*** Block opens ***

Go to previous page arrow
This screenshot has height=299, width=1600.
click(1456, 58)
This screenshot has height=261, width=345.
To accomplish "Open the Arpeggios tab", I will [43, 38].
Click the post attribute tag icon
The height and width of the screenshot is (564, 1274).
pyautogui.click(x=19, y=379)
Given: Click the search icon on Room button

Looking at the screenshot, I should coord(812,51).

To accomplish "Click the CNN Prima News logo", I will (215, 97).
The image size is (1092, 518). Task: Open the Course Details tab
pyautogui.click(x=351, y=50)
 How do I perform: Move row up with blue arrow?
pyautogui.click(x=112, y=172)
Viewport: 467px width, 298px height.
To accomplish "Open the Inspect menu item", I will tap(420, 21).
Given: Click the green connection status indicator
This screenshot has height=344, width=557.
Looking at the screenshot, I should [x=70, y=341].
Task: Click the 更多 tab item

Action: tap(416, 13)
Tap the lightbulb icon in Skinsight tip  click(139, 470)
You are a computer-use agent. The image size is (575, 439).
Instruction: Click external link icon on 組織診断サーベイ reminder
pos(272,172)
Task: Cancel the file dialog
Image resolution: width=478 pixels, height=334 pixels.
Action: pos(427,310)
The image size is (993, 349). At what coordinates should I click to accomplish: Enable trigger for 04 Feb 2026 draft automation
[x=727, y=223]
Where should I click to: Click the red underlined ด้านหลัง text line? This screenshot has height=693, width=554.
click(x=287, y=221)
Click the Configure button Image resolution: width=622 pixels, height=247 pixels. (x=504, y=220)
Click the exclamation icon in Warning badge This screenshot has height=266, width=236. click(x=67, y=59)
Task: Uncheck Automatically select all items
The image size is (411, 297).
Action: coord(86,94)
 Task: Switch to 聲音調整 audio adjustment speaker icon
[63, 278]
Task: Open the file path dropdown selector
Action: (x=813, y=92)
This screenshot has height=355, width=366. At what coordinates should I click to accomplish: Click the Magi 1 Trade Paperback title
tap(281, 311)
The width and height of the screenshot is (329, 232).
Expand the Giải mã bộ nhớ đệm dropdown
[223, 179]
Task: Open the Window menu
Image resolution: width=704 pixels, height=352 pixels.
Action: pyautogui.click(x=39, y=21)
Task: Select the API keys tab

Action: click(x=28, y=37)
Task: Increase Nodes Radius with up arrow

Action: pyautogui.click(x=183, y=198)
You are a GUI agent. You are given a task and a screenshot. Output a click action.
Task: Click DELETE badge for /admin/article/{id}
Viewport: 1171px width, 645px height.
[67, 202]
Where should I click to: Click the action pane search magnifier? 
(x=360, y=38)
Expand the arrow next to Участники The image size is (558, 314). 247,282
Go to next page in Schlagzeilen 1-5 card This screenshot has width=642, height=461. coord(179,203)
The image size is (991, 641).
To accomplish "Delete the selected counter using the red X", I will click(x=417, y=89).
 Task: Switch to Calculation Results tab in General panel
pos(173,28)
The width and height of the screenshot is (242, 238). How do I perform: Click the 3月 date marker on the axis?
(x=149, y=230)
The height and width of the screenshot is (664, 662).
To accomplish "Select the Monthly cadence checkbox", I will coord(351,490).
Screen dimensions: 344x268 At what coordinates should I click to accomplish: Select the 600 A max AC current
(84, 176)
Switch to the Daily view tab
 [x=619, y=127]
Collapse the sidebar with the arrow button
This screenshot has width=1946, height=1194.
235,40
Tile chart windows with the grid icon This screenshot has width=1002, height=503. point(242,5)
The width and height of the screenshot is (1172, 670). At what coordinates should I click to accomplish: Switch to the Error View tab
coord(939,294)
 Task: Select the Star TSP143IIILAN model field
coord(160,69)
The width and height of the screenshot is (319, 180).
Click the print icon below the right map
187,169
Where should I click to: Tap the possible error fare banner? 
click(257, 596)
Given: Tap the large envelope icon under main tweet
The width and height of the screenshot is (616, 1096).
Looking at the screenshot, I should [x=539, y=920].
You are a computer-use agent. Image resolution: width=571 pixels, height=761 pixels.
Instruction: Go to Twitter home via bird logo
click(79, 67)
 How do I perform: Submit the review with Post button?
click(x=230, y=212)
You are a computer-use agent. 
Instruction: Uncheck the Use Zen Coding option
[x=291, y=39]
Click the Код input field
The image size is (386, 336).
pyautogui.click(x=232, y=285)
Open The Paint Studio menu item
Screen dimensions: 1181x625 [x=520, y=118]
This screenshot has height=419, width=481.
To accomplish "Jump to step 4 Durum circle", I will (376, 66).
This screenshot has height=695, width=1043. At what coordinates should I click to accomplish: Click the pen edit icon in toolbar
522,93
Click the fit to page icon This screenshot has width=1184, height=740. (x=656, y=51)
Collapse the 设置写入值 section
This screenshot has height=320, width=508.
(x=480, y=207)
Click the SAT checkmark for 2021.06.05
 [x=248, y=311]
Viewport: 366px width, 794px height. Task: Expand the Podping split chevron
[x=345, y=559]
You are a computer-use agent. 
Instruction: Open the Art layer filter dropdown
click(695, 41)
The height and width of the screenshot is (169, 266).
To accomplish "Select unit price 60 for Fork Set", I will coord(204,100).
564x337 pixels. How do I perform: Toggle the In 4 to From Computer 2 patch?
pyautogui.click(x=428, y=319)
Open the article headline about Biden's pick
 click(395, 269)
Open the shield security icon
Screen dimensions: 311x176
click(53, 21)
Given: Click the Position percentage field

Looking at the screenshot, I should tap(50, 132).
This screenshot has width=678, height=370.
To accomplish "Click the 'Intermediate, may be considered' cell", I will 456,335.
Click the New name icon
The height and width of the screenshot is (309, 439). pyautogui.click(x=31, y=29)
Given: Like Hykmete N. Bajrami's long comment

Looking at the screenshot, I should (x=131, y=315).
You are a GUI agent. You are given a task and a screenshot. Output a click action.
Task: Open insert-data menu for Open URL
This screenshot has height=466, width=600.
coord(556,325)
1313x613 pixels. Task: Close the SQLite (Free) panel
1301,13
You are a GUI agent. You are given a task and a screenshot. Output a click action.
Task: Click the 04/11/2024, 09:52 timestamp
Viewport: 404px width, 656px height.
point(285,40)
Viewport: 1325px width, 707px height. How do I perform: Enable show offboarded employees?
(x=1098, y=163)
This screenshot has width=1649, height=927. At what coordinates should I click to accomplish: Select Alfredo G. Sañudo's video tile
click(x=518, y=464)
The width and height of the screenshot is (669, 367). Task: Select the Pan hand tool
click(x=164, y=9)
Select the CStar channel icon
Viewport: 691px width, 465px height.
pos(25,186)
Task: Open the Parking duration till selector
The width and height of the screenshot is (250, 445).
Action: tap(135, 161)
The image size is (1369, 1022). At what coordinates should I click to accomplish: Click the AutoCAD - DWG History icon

*** Block closes ***

How to complete this task: Transcribe the full listing, word for word.

Response:
Go to previous page arrow
This screenshot has height=299, width=1600.
click(1456, 58)
This screenshot has height=261, width=345.
To accomplish "Open the Arpeggios tab", I will [43, 38].
Click the post attribute tag icon
The height and width of the screenshot is (564, 1274).
pyautogui.click(x=19, y=379)
Given: Click the search icon on Room button

Looking at the screenshot, I should coord(812,51).

To accomplish "Click the CNN Prima News logo", I will (215, 97).
The image size is (1092, 518). Task: Open the Course Details tab
pyautogui.click(x=351, y=50)
 How do I perform: Move row up with blue arrow?
pyautogui.click(x=112, y=172)
Viewport: 467px width, 298px height.
To accomplish "Open the Inspect menu item", I will tap(420, 21).
Given: Click the green connection status indicator
This screenshot has height=344, width=557.
Looking at the screenshot, I should [x=70, y=341].
Task: Click the 更多 tab item

Action: tap(416, 13)
Tap the lightbulb icon in Skinsight tip  click(139, 470)
You are a computer-use agent. The image size is (575, 439).
Instruction: Click external link icon on 組織診断サーベイ reminder
pos(272,172)
Task: Cancel the file dialog
Image resolution: width=478 pixels, height=334 pixels.
Action: pos(427,310)
The image size is (993, 349). At what coordinates should I click to accomplish: Enable trigger for 04 Feb 2026 draft automation
[x=727, y=223]
Where should I click to: Click the red underlined ด้านหลัง text line? This screenshot has height=693, width=554.
click(x=287, y=221)
Click the Configure button Image resolution: width=622 pixels, height=247 pixels. (x=504, y=220)
Click the exclamation icon in Warning badge This screenshot has height=266, width=236. click(x=67, y=59)
Task: Uncheck Automatically select all items
The image size is (411, 297).
Action: coord(86,94)
 Task: Switch to 聲音調整 audio adjustment speaker icon
[63, 278]
Task: Open the file path dropdown selector
Action: (x=813, y=92)
This screenshot has height=355, width=366. At what coordinates should I click to accomplish: Click the Magi 1 Trade Paperback title
tap(281, 311)
The width and height of the screenshot is (329, 232).
Expand the Giải mã bộ nhớ đệm dropdown
[223, 179]
Task: Open the Window menu
Image resolution: width=704 pixels, height=352 pixels.
Action: pyautogui.click(x=39, y=21)
Task: Select the API keys tab

Action: click(x=28, y=37)
Task: Increase Nodes Radius with up arrow

Action: pyautogui.click(x=183, y=198)
You are a GUI agent. You are given a task and a screenshot. Output a click action.
Task: Click DELETE badge for /admin/article/{id}
Viewport: 1171px width, 645px height.
[67, 202]
Where should I click to: Click the action pane search magnifier? 
(x=360, y=38)
Expand the arrow next to Участники The image size is (558, 314). 247,282
Go to next page in Schlagzeilen 1-5 card This screenshot has width=642, height=461. coord(179,203)
The image size is (991, 641).
To accomplish "Delete the selected counter using the red X", I will click(x=417, y=89).
 Task: Switch to Calculation Results tab in General panel
pos(173,28)
The width and height of the screenshot is (242, 238). How do I perform: Click the 3月 date marker on the axis?
(x=149, y=230)
The height and width of the screenshot is (664, 662).
To accomplish "Select the Monthly cadence checkbox", I will coord(351,490).
Screen dimensions: 344x268 At what coordinates should I click to accomplish: Select the 600 A max AC current
(84, 176)
Switch to the Daily view tab
 [x=619, y=127]
Collapse the sidebar with the arrow button
This screenshot has width=1946, height=1194.
235,40
Tile chart windows with the grid icon This screenshot has width=1002, height=503. point(242,5)
The width and height of the screenshot is (1172, 670). At what coordinates should I click to accomplish: Switch to the Error View tab
coord(939,294)
 Task: Select the Star TSP143IIILAN model field
coord(160,69)
The width and height of the screenshot is (319, 180).
Click the print icon below the right map
187,169
Where should I click to: Tap the possible error fare banner? 
click(257, 596)
Given: Tap the large envelope icon under main tweet
The width and height of the screenshot is (616, 1096).
Looking at the screenshot, I should [x=539, y=920].
You are a computer-use agent. Image resolution: width=571 pixels, height=761 pixels.
Instruction: Go to Twitter home via bird logo
click(79, 67)
 How do I perform: Submit the review with Post button?
click(x=230, y=212)
You are a computer-use agent. 
Instruction: Uncheck the Use Zen Coding option
[x=291, y=39]
Click the Код input field
The image size is (386, 336).
pyautogui.click(x=232, y=285)
Open The Paint Studio menu item
Screen dimensions: 1181x625 [x=520, y=118]
This screenshot has height=419, width=481.
To accomplish "Jump to step 4 Durum circle", I will (376, 66).
This screenshot has height=695, width=1043. At what coordinates should I click to accomplish: Click the pen edit icon in toolbar
522,93
Click the fit to page icon This screenshot has width=1184, height=740. (x=656, y=51)
Collapse the 设置写入值 section
This screenshot has height=320, width=508.
(x=480, y=207)
Click the SAT checkmark for 2021.06.05
 [x=248, y=311]
Viewport: 366px width, 794px height. Task: Expand the Podping split chevron
[x=345, y=559]
You are a computer-use agent. 
Instruction: Open the Art layer filter dropdown
click(695, 41)
The height and width of the screenshot is (169, 266).
To accomplish "Select unit price 60 for Fork Set", I will coord(204,100).
564x337 pixels. How do I perform: Toggle the In 4 to From Computer 2 patch?
pyautogui.click(x=428, y=319)
Open the article headline about Biden's pick
 click(395, 269)
Open the shield security icon
Screen dimensions: 311x176
click(53, 21)
Given: Click the Position percentage field

Looking at the screenshot, I should tap(50, 132).
This screenshot has width=678, height=370.
To accomplish "Click the 'Intermediate, may be considered' cell", I will 456,335.
Click the New name icon
The height and width of the screenshot is (309, 439). pyautogui.click(x=31, y=29)
Given: Like Hykmete N. Bajrami's long comment

Looking at the screenshot, I should (x=131, y=315).
You are a GUI agent. You are given a task and a screenshot. Output a click action.
Task: Open insert-data menu for Open URL
This screenshot has height=466, width=600.
coord(556,325)
1313x613 pixels. Task: Close the SQLite (Free) panel
1301,13
You are a GUI agent. You are given a task and a screenshot. Output a click action.
Task: Click the 04/11/2024, 09:52 timestamp
Viewport: 404px width, 656px height.
point(285,40)
Viewport: 1325px width, 707px height. How do I perform: Enable show offboarded employees?
(x=1098, y=163)
This screenshot has width=1649, height=927. At what coordinates should I click to accomplish: Select Alfredo G. Sañudo's video tile
click(x=518, y=464)
The width and height of the screenshot is (669, 367). Task: Select the Pan hand tool
click(x=164, y=9)
Select the CStar channel icon
Viewport: 691px width, 465px height.
pos(25,186)
Task: Open the Parking duration till selector
The width and height of the screenshot is (250, 445).
Action: tap(135, 161)
The image size is (1369, 1022). At what coordinates should I click to accomplish: Click the AutoCAD - DWG History icon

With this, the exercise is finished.